How America's Lack Of Broadband Ambition Is Hurting Australia

I heard something rather disturbing last night. Turns out the White House's underwhelming wireless-centric broadband ambitions aren't just hurting our country, they're also hurting Australia.

I was chatting with a new friend visiting from Australia about all things broadband at Jolie's, my favorite restaurant in Lafayette, when she dropped the bomb.

Forces opposed to Australia's National Broadband Network (NBN), an incredibly ambitious plan to spend $40 billion to bring fiber to 90% of its citizens, have been citing America's wireless ambitions as proof positive that NBN's fiber investment is wasteful and unnecessary.

Now, it's not new to criticize the lack of ambition in the White House's plan for building out our country's broadband infrastructure. I did just as much in this post recapping the President's last State of the Union address, and many others have called out the inadequacies of this plan.

But it is new to me that our decision to take the path of least resistance is bleeding over to the rest of the world.

To some degree one could argue this is heartening proof that America does still hold a leadership position in this area in some other part of the world.

But in every other sense I find this to be quite dismaying. It means that our country's inaction is potentially holding back other areas from adequately addressing their own communications needs.

And make no mistake, holding them back we are. If Australia's opposition is able to stop NBN from becoming a reality by believing that wireless is good enough, that will be a travesty.

Not because there's anything wrong with wireless. It truly is a platform for unbelievable economic and community development.

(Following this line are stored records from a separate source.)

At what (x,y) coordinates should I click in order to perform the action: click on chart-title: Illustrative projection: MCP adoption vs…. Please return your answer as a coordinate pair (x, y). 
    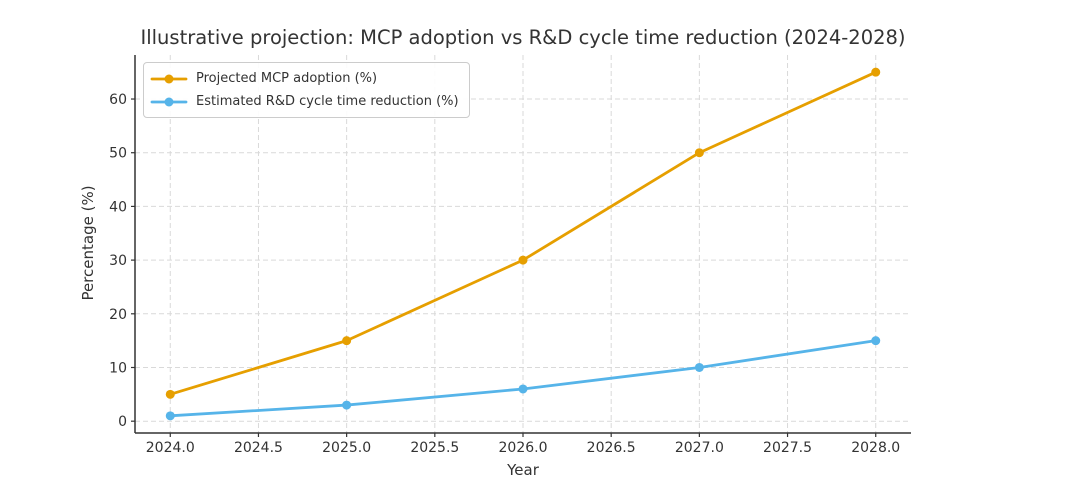
    Looking at the image, I should click on (523, 38).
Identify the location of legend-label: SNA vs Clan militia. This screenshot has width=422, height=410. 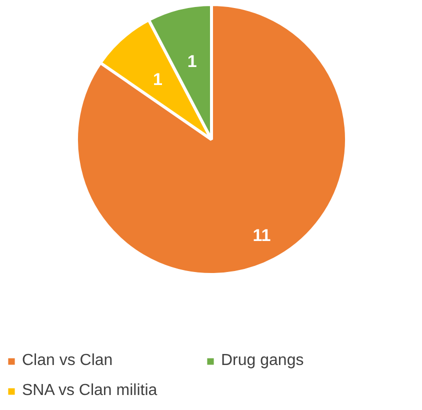
(90, 391).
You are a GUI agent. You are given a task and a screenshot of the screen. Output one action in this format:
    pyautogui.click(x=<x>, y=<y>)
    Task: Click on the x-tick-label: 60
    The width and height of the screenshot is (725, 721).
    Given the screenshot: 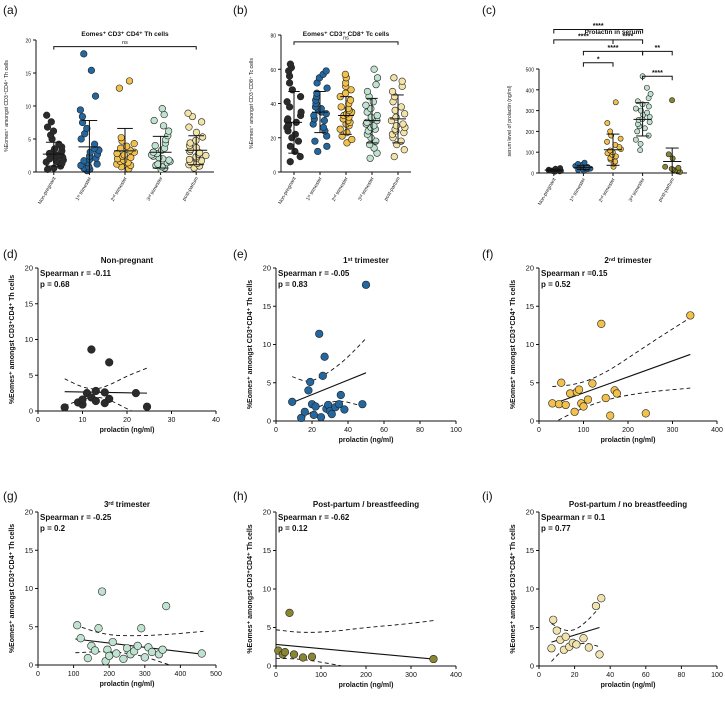 What is the action you would take?
    pyautogui.click(x=384, y=430)
    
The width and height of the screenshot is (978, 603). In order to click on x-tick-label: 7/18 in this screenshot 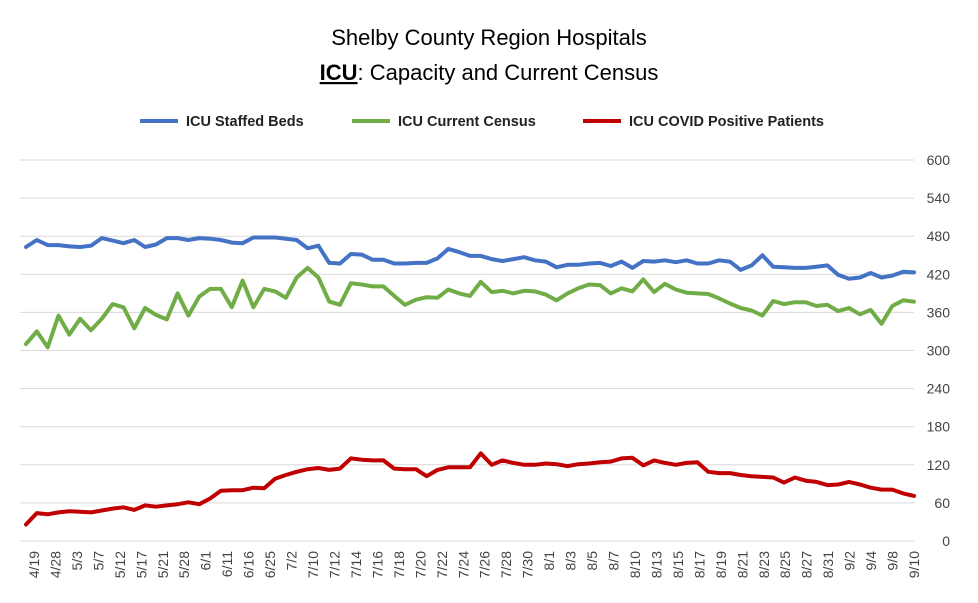, I will do `click(399, 564)`.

But a wireless-centric approach limits this development by not providing enough bandwidth nor performance to support the delivery of next-generation applications, in particular the many ways that the use of video can revolutionize our lives.

The problem with wireless is that it sounds like an easy answer. Every politician wants their country to realize the benefits of broadband, but few are willing to make the investments and hard decisions necessary to deliver the infrastructure needed to enable these benefits to be realized.

To some degree, I can't blame them. The thought that instead of having to invest billions in fiber they can just put up a few towers and call it a day is attractive.

But wireless alone is not sufficient. We need the capacity of fiber in order to achieve the full potential of our networked future.

So I say to Australia: please ignore us! Don't think that America leads the world in broadband any more as we're clearly coming up short in our ambitions. So don't let us sabotage your own efforts to enable the future of your economy.